愛してるよ君を

 両親に会いに行った数日後の夜、二人でテリヤキチキンとキャベツサラダを食べていた時のことだった。


「そういえばね。今日、うちに変な男の人が来た。家に入ろうとしてきて、姿を見られそうになったから、少し頭の中を探っていじった」


 箸を持つ手が止まる。残っていた筈の料理の味が薄れていく。不審者への不快感もあるが、ユーゴが不安だった。私の生活はユーゴによって成り立っていて、彼に何かあれば、それは私に何かあるとほぼ同義だからだ。

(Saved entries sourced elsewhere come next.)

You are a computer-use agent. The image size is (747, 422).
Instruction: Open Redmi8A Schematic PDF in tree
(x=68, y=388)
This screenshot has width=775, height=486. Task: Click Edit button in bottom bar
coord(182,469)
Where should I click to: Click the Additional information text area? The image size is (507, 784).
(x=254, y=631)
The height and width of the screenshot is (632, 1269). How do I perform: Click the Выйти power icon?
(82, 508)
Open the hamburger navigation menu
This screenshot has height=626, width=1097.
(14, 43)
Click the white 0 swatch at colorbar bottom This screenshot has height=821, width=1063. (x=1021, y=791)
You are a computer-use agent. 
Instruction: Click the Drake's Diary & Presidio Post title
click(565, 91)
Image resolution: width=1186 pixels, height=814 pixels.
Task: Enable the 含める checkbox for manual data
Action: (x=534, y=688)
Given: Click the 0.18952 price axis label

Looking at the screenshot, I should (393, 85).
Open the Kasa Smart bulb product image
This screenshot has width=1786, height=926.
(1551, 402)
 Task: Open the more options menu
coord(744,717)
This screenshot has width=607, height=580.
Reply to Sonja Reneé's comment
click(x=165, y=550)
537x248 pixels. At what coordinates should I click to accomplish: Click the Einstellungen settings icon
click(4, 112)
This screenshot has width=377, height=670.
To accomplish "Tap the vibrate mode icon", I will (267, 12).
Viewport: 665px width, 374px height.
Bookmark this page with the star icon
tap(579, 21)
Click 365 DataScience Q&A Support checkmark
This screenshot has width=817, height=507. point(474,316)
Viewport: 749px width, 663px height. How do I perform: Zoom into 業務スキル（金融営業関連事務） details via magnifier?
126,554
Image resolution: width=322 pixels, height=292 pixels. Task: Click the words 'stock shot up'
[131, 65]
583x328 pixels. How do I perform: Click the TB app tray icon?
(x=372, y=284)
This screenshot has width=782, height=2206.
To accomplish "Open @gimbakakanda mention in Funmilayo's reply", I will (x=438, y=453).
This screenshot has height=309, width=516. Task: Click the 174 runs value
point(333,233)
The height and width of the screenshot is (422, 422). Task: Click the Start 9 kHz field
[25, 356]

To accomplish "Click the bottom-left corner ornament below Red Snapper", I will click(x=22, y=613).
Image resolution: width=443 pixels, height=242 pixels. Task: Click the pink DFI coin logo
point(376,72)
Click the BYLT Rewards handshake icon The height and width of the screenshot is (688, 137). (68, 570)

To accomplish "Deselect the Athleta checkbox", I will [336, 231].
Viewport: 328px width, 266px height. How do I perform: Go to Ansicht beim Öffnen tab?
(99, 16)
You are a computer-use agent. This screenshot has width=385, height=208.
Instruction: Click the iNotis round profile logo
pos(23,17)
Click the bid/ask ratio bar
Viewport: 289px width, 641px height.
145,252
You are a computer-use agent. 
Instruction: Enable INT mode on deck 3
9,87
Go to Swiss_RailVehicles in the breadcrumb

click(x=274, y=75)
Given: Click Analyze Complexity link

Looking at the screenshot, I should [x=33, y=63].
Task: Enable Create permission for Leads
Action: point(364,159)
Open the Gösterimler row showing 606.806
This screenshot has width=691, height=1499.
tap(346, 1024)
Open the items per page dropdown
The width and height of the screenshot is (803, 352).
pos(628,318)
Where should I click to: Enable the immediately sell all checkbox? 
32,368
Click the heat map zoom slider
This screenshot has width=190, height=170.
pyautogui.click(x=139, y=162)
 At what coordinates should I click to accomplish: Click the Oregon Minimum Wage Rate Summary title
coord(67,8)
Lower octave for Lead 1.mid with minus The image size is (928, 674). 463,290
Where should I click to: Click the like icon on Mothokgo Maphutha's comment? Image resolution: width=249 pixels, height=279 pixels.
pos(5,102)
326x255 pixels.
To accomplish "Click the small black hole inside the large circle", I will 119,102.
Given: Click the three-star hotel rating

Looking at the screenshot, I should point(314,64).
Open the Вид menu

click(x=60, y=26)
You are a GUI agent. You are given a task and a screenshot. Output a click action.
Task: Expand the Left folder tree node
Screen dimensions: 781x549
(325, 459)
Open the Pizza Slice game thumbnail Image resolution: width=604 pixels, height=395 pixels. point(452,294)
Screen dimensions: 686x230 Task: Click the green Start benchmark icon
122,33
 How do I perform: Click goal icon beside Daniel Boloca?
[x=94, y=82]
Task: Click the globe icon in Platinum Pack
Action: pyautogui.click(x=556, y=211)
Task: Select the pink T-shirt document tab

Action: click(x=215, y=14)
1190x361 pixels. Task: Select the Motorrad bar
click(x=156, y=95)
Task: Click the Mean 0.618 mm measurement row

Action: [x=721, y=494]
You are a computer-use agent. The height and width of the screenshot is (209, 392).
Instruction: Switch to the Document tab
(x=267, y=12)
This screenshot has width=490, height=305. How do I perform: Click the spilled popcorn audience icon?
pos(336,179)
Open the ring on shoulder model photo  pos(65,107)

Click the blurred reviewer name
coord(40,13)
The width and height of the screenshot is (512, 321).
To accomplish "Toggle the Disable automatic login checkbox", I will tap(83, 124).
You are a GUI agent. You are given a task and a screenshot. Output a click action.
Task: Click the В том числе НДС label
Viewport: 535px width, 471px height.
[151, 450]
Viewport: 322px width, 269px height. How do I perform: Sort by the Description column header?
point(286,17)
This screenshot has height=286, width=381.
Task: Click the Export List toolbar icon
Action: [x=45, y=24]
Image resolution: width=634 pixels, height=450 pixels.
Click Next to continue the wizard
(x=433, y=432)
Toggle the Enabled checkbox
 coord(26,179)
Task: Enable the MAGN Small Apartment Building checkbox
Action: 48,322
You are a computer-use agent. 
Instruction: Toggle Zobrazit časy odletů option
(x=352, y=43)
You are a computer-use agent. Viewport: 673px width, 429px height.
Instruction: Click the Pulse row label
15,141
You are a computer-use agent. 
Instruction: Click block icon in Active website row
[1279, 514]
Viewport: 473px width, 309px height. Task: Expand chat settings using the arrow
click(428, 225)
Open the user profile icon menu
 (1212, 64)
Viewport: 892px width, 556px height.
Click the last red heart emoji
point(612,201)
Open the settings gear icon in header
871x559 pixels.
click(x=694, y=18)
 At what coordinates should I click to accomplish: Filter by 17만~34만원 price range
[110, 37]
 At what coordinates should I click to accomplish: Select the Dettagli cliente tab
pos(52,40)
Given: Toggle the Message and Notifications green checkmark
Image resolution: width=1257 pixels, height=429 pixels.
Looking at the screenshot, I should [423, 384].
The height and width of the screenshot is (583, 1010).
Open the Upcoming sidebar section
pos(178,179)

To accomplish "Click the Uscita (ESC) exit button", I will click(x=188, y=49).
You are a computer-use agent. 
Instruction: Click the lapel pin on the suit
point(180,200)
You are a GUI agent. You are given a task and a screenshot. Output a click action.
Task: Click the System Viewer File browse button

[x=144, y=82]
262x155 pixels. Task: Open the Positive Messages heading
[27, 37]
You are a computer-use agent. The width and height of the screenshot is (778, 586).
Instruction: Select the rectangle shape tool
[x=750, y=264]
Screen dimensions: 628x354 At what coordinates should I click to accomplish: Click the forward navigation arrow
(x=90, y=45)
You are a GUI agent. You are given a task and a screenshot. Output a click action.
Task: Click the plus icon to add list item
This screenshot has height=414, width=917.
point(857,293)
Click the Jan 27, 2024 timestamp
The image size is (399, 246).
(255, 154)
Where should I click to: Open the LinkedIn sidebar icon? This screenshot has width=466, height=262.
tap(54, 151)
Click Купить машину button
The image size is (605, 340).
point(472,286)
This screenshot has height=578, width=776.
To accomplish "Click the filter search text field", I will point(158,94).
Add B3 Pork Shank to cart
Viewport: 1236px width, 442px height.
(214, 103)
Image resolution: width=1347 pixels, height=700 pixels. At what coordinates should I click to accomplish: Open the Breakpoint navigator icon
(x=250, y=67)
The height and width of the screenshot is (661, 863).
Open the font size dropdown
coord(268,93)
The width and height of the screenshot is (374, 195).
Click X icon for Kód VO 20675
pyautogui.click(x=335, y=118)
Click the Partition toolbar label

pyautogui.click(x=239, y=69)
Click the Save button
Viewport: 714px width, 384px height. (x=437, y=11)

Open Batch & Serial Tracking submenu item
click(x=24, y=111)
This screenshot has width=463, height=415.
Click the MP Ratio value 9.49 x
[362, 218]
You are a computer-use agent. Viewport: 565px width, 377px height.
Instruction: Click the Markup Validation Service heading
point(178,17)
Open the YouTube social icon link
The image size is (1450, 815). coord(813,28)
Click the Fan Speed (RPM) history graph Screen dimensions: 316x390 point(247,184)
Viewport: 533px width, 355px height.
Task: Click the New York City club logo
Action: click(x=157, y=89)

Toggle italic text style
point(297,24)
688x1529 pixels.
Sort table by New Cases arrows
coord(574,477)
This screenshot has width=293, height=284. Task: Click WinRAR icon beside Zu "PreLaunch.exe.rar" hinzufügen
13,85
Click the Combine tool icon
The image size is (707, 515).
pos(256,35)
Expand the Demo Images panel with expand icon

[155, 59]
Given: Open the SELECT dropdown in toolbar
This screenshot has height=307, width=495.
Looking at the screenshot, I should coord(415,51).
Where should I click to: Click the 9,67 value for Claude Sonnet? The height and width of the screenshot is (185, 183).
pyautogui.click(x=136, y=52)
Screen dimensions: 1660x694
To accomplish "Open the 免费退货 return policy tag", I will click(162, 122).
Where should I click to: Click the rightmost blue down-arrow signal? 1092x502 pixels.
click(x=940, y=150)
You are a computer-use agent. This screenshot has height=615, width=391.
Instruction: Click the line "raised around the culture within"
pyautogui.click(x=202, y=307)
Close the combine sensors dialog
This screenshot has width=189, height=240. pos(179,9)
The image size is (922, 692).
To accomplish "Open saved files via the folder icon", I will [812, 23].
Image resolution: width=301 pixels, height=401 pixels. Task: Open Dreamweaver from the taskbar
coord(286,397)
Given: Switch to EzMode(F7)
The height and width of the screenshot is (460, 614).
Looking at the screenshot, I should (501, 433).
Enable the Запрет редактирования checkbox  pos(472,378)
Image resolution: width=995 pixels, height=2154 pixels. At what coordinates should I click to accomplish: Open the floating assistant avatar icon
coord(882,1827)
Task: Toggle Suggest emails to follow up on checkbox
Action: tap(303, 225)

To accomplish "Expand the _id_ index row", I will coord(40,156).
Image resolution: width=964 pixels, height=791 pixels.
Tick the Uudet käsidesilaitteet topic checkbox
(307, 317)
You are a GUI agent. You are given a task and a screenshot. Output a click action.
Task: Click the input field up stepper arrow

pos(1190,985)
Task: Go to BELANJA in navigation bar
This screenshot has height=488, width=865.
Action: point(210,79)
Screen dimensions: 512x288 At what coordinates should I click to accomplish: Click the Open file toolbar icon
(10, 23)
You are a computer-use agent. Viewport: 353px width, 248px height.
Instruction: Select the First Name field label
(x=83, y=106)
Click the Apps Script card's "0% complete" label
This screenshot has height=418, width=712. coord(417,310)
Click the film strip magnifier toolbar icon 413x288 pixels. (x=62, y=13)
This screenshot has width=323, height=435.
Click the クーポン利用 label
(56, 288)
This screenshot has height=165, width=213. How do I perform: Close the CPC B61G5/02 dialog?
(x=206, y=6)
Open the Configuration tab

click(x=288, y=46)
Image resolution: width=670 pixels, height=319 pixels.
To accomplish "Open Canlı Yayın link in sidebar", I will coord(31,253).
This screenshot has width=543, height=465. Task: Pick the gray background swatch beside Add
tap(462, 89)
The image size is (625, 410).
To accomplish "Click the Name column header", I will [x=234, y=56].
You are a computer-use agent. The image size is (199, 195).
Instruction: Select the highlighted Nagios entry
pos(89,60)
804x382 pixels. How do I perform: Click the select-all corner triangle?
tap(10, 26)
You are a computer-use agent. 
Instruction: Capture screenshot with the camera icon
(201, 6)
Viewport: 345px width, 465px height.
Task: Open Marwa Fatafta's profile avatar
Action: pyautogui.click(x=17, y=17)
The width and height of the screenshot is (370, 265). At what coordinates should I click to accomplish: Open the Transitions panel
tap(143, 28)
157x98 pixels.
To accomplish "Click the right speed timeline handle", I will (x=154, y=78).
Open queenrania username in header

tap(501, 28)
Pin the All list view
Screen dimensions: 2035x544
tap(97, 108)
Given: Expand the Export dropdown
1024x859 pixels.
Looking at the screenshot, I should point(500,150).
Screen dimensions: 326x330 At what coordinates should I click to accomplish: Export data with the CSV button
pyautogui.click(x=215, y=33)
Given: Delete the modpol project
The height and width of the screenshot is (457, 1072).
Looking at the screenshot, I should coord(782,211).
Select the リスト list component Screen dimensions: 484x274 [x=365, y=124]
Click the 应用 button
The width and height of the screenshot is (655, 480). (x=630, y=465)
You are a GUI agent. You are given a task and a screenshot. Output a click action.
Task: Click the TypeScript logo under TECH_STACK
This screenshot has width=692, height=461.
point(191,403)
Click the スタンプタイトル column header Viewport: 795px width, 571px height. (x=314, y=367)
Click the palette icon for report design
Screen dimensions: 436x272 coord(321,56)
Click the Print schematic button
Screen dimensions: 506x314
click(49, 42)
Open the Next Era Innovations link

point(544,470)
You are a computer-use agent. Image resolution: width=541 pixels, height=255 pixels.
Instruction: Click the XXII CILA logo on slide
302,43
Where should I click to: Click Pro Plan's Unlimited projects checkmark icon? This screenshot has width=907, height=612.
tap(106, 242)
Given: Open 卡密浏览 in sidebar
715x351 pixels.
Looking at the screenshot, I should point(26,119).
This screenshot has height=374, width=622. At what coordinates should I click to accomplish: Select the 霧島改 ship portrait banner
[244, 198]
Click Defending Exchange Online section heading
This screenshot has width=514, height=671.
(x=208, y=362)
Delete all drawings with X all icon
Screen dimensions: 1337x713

「怪我はなかった? あなたを殺そうとしている人でもいるの?」

「違うよ。確かに、僕たちみたいな人間じゃないものを嫌う人も居るし、人間に殺された仲間もいるけど、そういうのじゃないよ」

「じゃあ……」

「えっとね。カナエのご両親が僕の身許を探っていたみたい。探偵っていう人たちなんでしょう。小説とは随分違うんだねえ、本物は初めて見たよ」


 それを聞いて私は安堵と落胆の入り混じったため息をつく。

 まあ両親はアレなので、それくらいのことは別に今更気にしてなどいないが、何も知らない人間が私のユーゴを奪っていかれると本当に困る。


「どういう風にしたの? その人たち」

「とりあえず、カナエが子供の姿の僕と家に居る姿はもう見られていたみたいで、探偵社の方にその情報も記録されているから、その子供が家の中に居るのかってこととどういう関係なのかを調べに来ていたみたい。あと、大人の姿の僕が本当に出版社に勤めているかも明日あたりから調べるつもりだったみたい。まずはマンションのあたりを一通り調べてもらって、僕の記憶だけを消して帰ってもらったよ。勝手なことしちゃったかな」

「ううん。問題ないわ」

「どうしよう。カナエ」

「うちの両親は結婚相手の身許を調べたがってるのよ。だから安心できる結婚相手に擬態しきればバレやしないわ。大丈夫」


 とはいえ、考えることは多い。

 明日、出版社に現れるという探偵について。

 電話で社員の名前を聞いて来て、はいそうですかと教えるほど、家の会社の人間は無能ではないのでそこは心配ないだろう。

 となると足で情報を調べに来る可能性は高い。会社に出入りする人の中にそういう大人の姿のユーゴと同じ顔の人が居るかどうかを見に来る。問題は探偵が誰か、だ。調査をしている探偵を見つけられなければ意味が無い。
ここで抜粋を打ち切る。